When a person has a coughing fit from all of the Bordetella pertussis in their lungs, small amounts of the bacteria are expelled, traveling through the air. The bacteria can be inhaled by healthy people who are not immune to the whooping cough bacteria, causing them to develop pertussis. If the Bordetella pertussis bacteria lands on a surface, it can live for up to five days outside of a host, infecting anyone who touches the surface.

People are most likely to spread the bacteria during the first five weeks after they start coughing. Pertussis is typically spread from human to human, but it can be spread through animals. Certain strains of the bacteria can affect primate species, including gorillas and monkeys, and then the animals can spread it back to humans. Most zoos vaccinate their primates in order to prevent them from spreading whooping cough to guests.

Diagnosis & Tests

In early stages, whooping cough mimics many other milder respiratory infections, making it difficult to determine whether a patient has pertussis or just a cold. Therefore, many doctors run diagnostic tests to discover whether or not a patient has whooping cough. A blood count is also a useful diagnostic tool. If a person has whooping cough, the lymphocytes and white blood cells in the blood will be elevated because the body is attempting to fight off an infection. This general test merely tells the doctor if you have an infection, and it does not necessarily indicate whooping cough.
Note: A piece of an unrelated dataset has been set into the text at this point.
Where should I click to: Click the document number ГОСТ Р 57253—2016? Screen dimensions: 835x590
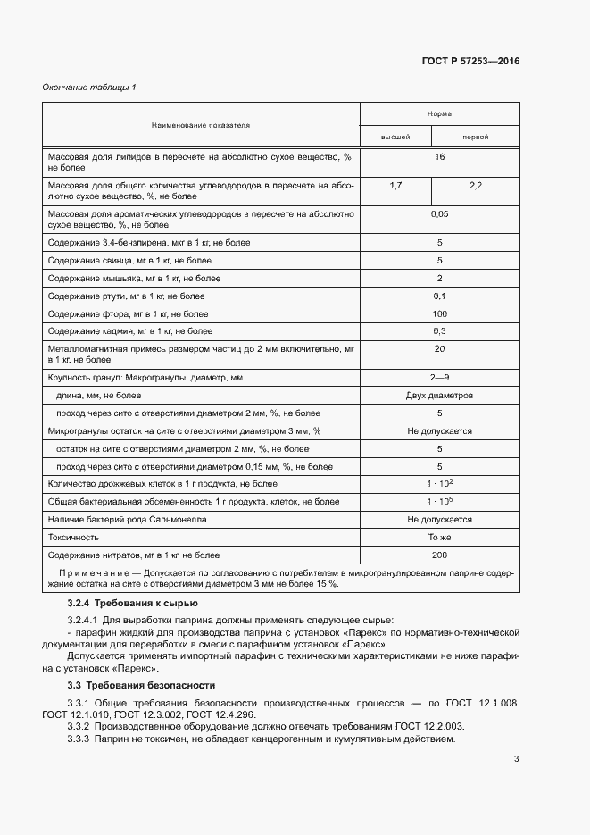pos(470,62)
A swab from the nose or throat can be checked to see if Bordetella pertussis bacteria is present. However, the bacteria only show up during the first three weeks of pertussis, and after that, a nasopharyngeal swab is not that helpful during a diagnosis. In later stages, a serological diagnosis test can be used to determine if antibodies that fight off pertussis are present in blood samples. Chest X-rays are sometimes used for a diagnosis, because a doctor may want to check if pneumonia is further complicating the pertussis.

Treatment & Therapy

The treatment methods for whooping cough will depend on the severity of the illness. If an infant has whooping cough, they are typically hospitalized immediately because it is so dangerous to young children. Older children and adults can typically remain at home, but they will still need medical care.

The typically prescribed antibiotics are erythromycin, azithromycin, or clarithromycin, which all kill the Bordetella pertussis bacteria. Azithromycin is a short-term antibiotic that has few side effects when compared to erythromycin, which must be taken for a longer period of time. However, these antibiotics are only effective during the earlier stages of whooping cough.

Infants can receive the antibiotics up to six weeks after they first start coughing while adults need to start an antibiotic course within three weeks of their first coughing fit. The antibiotics decrease the infectious stage, so that there is less risk of the pertussis spreading. Over the counter cough medications typically do not help with the cough, and doctors recommend that people do not use them.

Prevention & Prophylaxis

The best way to prevent whooping cough is to get the pertussis vaccine. Taken at a young age, the vaccine prevents infants from developing pertussis, and the only potential side effect is a mild fever or soreness.

Infants are also protected against whooping cough for a few months if their mother was vaccinated around 30 weeks of gestation. Immunity against whooping cough gradually fades, so doctors recommend that a person get a booster shot around the age of 11 or later in adulthood.